From a list of dictionaries, get all dictionaries where key column has highest severity values

Question

Given a list of dictionaries as the one below:

dictionaries = [
    {'column': 'NRX_TOTAL', 'severity': 1, 'threshold': 0.1},
    {'column': 'TRX_TOTAL', 'severity': 1, 'threshold': 0.1},
    {'column': 'NRX_TOTAL', 'severity': 2, 'threshold': 0.15},
    {'column': 'TRX_TOTAL', 'severity': 2, 'threshold': 0.15},
    {'column': 'NRX_TOTAL', 'severity': 3, 'threshold': 0.25},
    {'column': 'TRX_TOTAL', 'severity': 3, 'threshold': 0.25},
    {'column': 'TRX_TOTAL', 'severity': 4, 'threshold': 0.25}
]

I want a final list of dictionaries with the highest 'severity' value for each 'column' key. For example:

The output from the above should be:

output = [{'column': 'NRX_TOTAL', 'severity': 3, 'threshold': 0.25}, 
          {'column': 'TRX_TOTAL', 'severity': 4, 'threshold': 0.25}]

Because for NRX_TOTAL column the highest 'severity' is 3, and for TRX_Total column it is 4.

Below there is a code snippet, which does the job. Any ideas on how can be improved?

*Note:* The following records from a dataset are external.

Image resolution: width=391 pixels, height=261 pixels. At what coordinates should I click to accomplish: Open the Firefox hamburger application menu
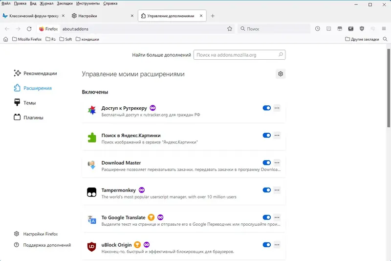[x=383, y=29]
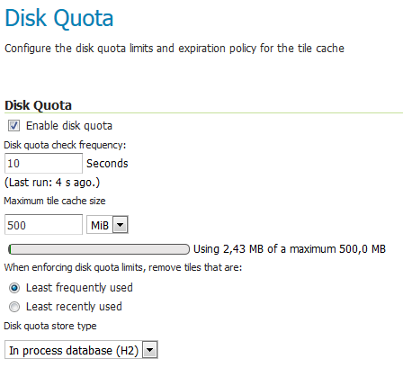
Task: Select the Least frequently used radio button
Action: [14, 288]
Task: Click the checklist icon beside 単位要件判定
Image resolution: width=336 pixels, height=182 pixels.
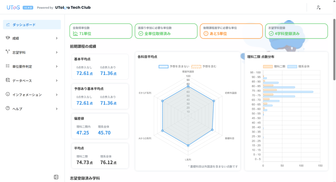Action: click(8, 66)
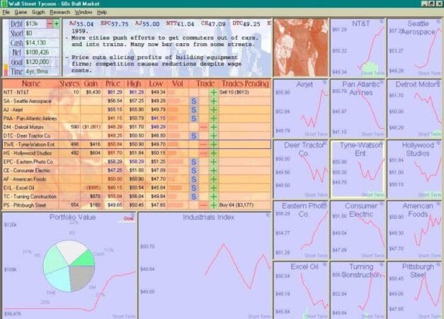Image resolution: width=444 pixels, height=319 pixels.
Task: Click the short S icon for Excel Oil
Action: coord(193,186)
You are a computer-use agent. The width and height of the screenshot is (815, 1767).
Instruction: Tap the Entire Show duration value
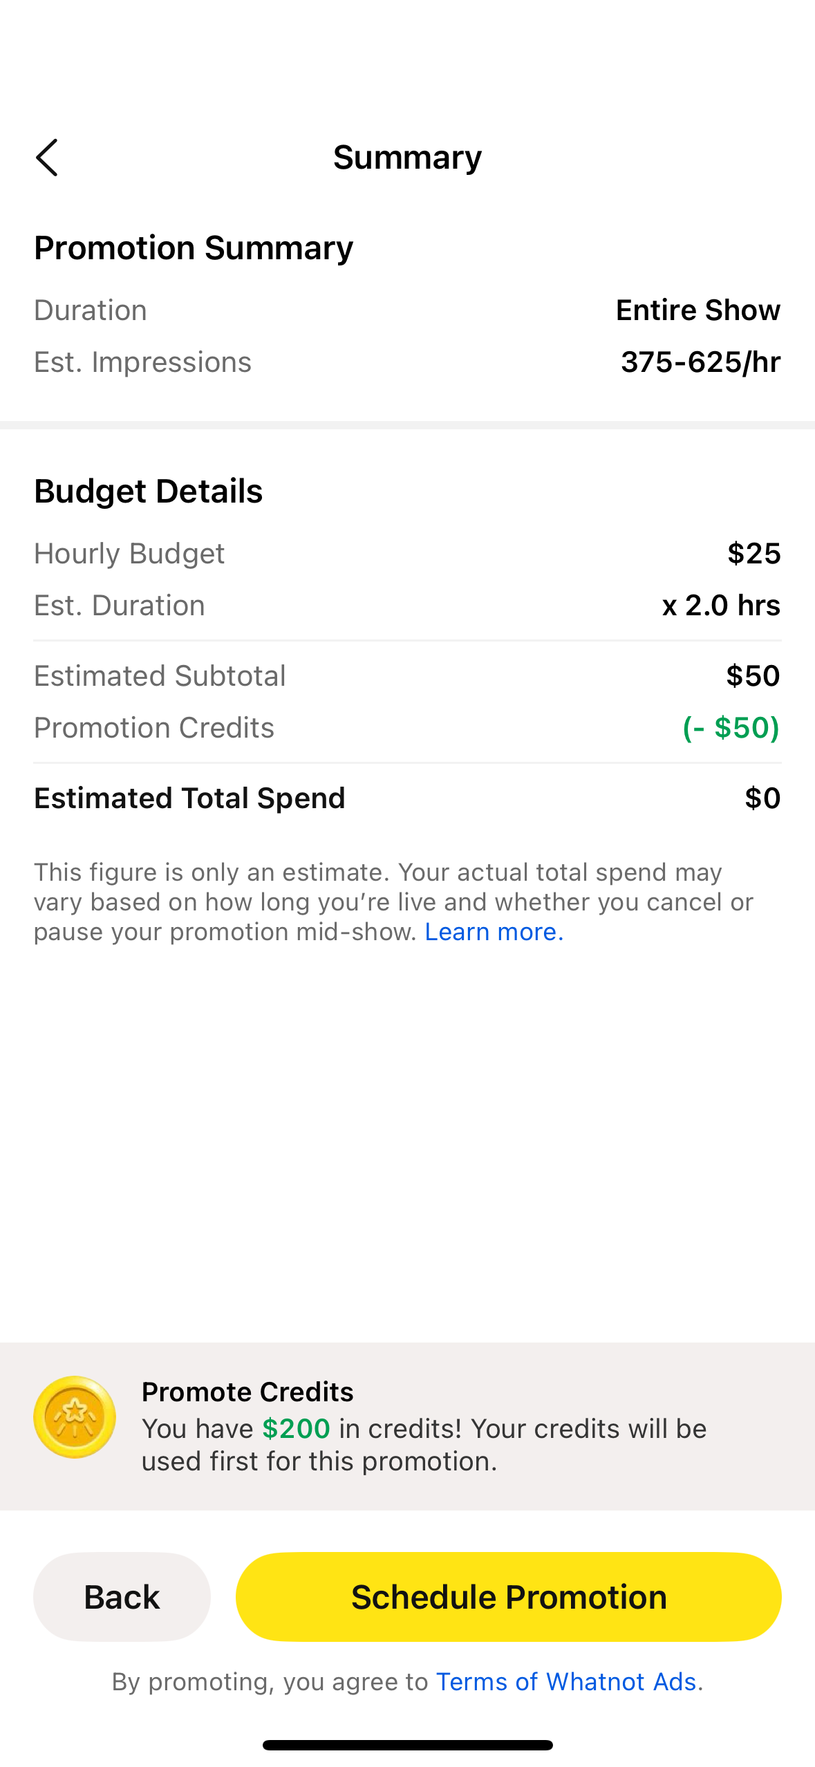[x=697, y=310]
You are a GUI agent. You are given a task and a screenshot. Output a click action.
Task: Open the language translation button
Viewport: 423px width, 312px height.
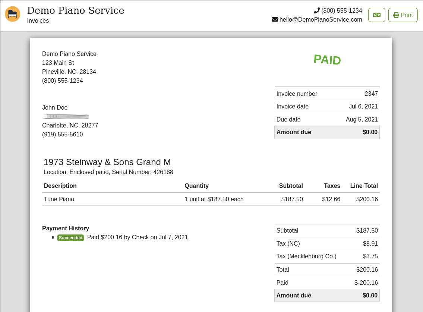pos(376,15)
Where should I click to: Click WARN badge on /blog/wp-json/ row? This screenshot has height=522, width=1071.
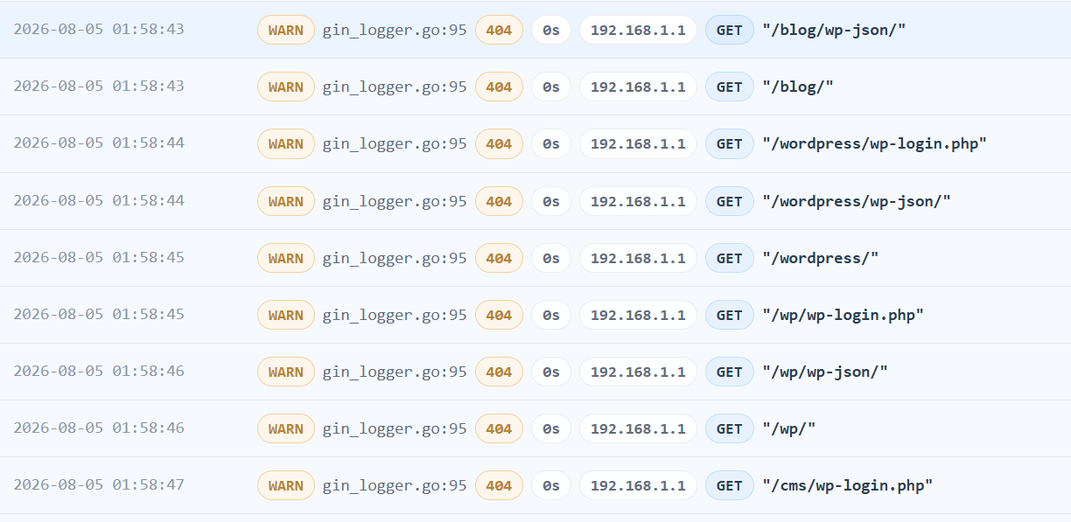point(285,30)
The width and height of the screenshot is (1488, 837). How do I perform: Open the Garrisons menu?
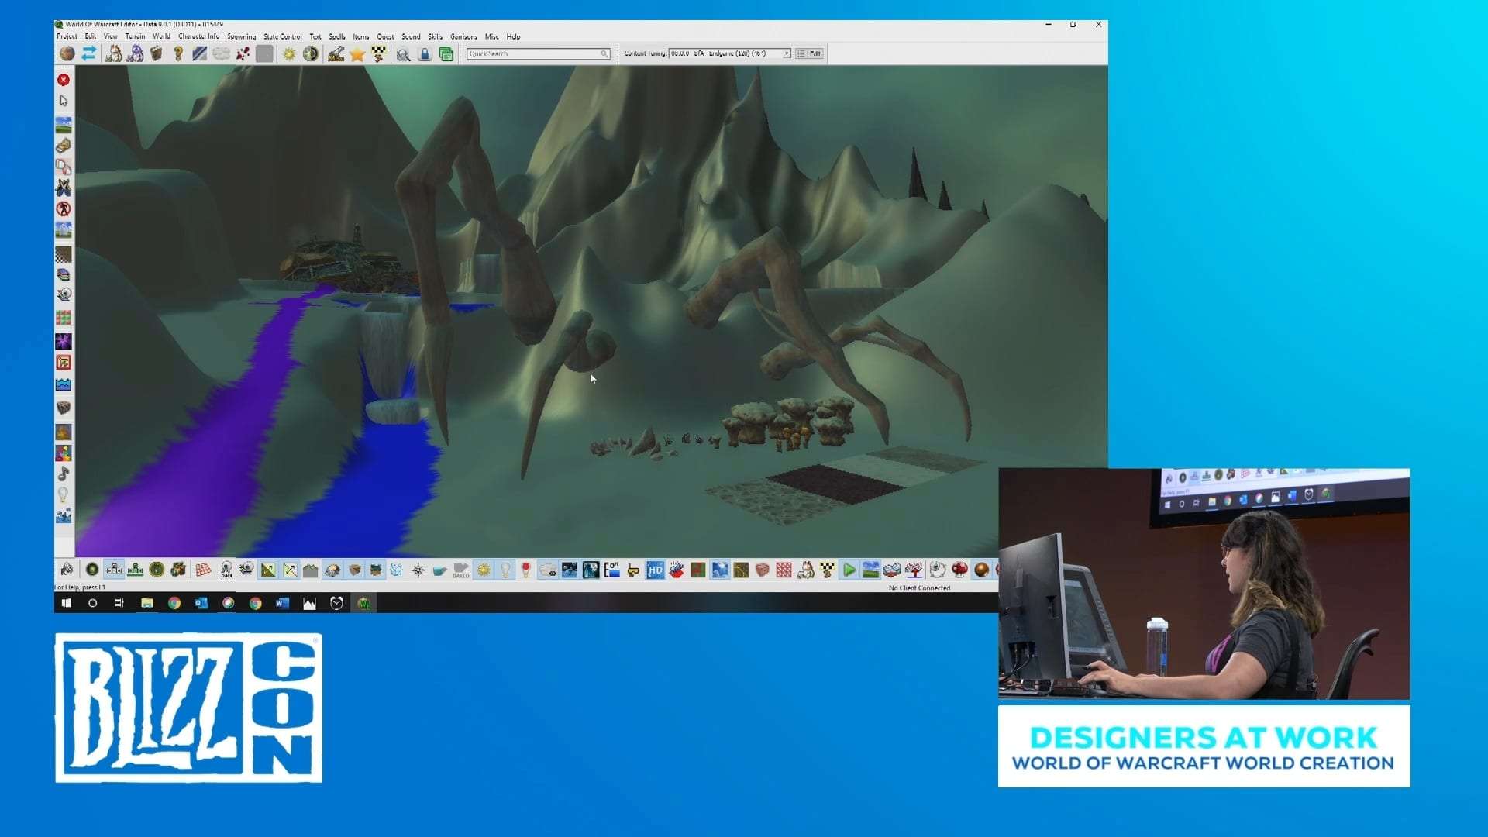463,36
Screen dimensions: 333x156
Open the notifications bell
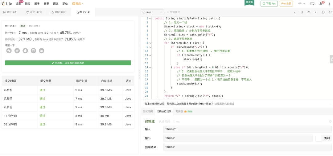321,3
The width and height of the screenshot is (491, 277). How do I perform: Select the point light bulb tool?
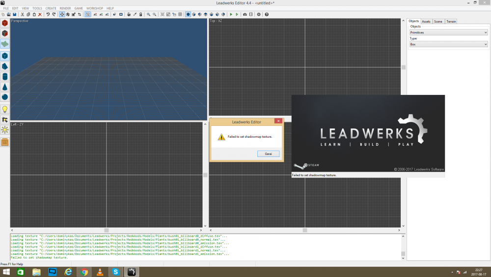coord(5,109)
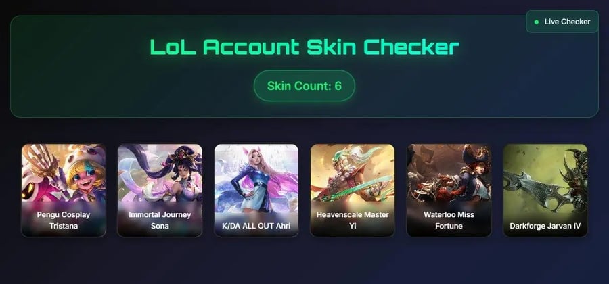Click the K/DA ALL OUT Ahri caption text

point(256,226)
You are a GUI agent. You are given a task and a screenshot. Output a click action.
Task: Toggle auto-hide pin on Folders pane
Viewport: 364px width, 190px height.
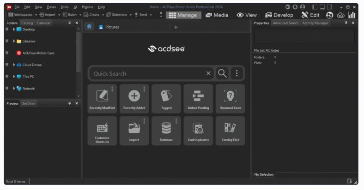(69, 23)
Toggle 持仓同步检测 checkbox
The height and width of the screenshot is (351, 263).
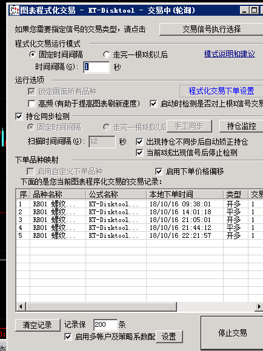(19, 116)
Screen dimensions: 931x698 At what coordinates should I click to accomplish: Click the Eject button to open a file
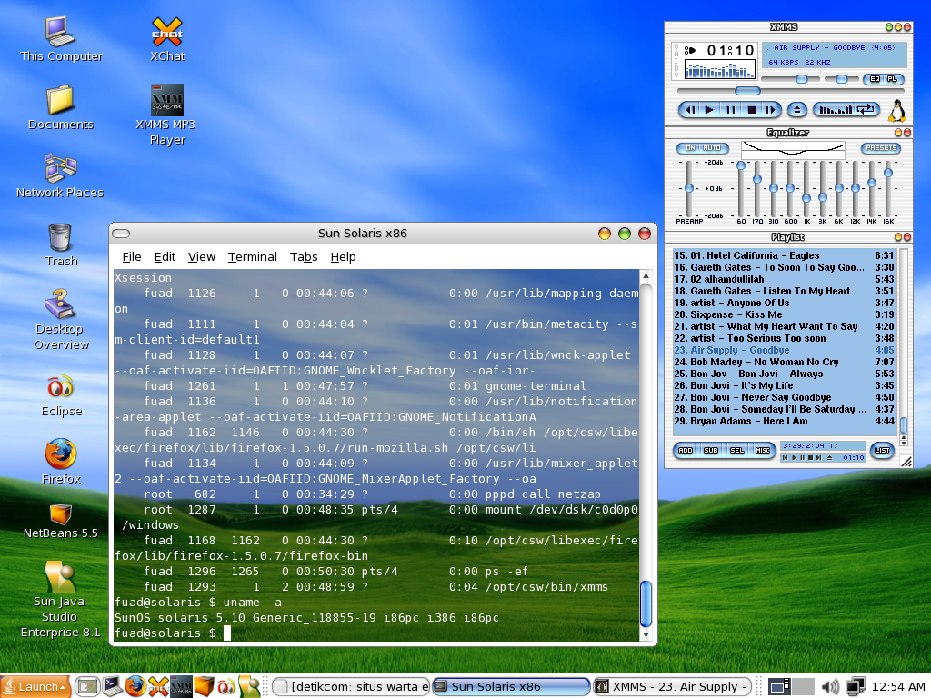tap(796, 109)
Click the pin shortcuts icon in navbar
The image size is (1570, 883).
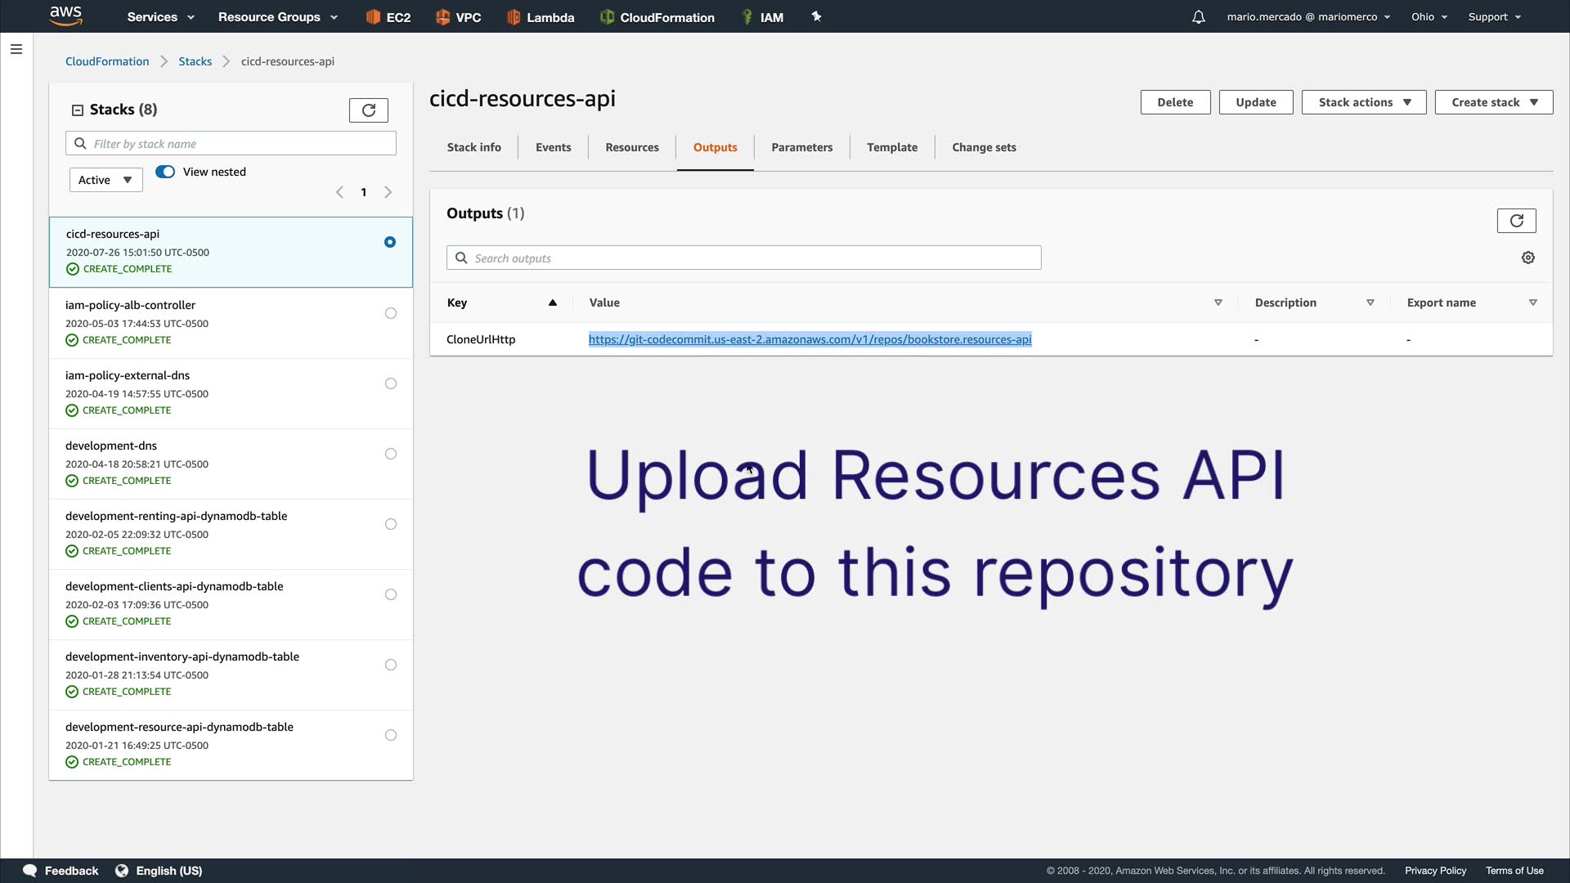815,16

l_measure_thresholds_with_highest_severity_temp = []
l_disctinct_column_value = []

for l_dict in dictionaries:
    l_temp_dict = {'column': '', 'severity': 0, 'threshold': 0}
    x = l_dict['column']
    if x not in l_disctinct_column_value:
        l_disctinct_column_value.append(x)
        l_temp_dict['column'] = x
        l_measure_thresholds_with_highest_severity_temp.append(l_temp_dict)

l_measure_thresholds_with_highest_severity = list()

for i in l_measure_thresholds_with_highest_severity_temp:
    l_temp_dict = {'column': '', 'severity': 0, 'threshold': 0}
    dict_i_col = i['column']
    dict_i_sev = i['severity']
    dict_i_threshold = i['threshold']

    for j in dictionaries:   
        dict_j_col = j['column']
        dict_j_sev = j['severity']
        dict_j_threshold = j['threshold']
        if dict_i_col == dict_j_col:
            if dict_i_sev < dict_j_sev:
                l_highest_severity = dict_j_sev
                l_highest_threshold = dict_j_threshold
            else:
                l_highest_severity = dict_i_sev
                l_highest_threshold = dict_i_threshold
            l_temp_dict['column'] = dict_i_col
            l_temp_dict['severity'] = l_highest_severity
            l_temp_dict['threshold'] = l_highest_threshold
    l_measure_thresholds_with_highest_severity.append(l_temp_dict)
    
print(l_measure_thresholds_with_highest_severity)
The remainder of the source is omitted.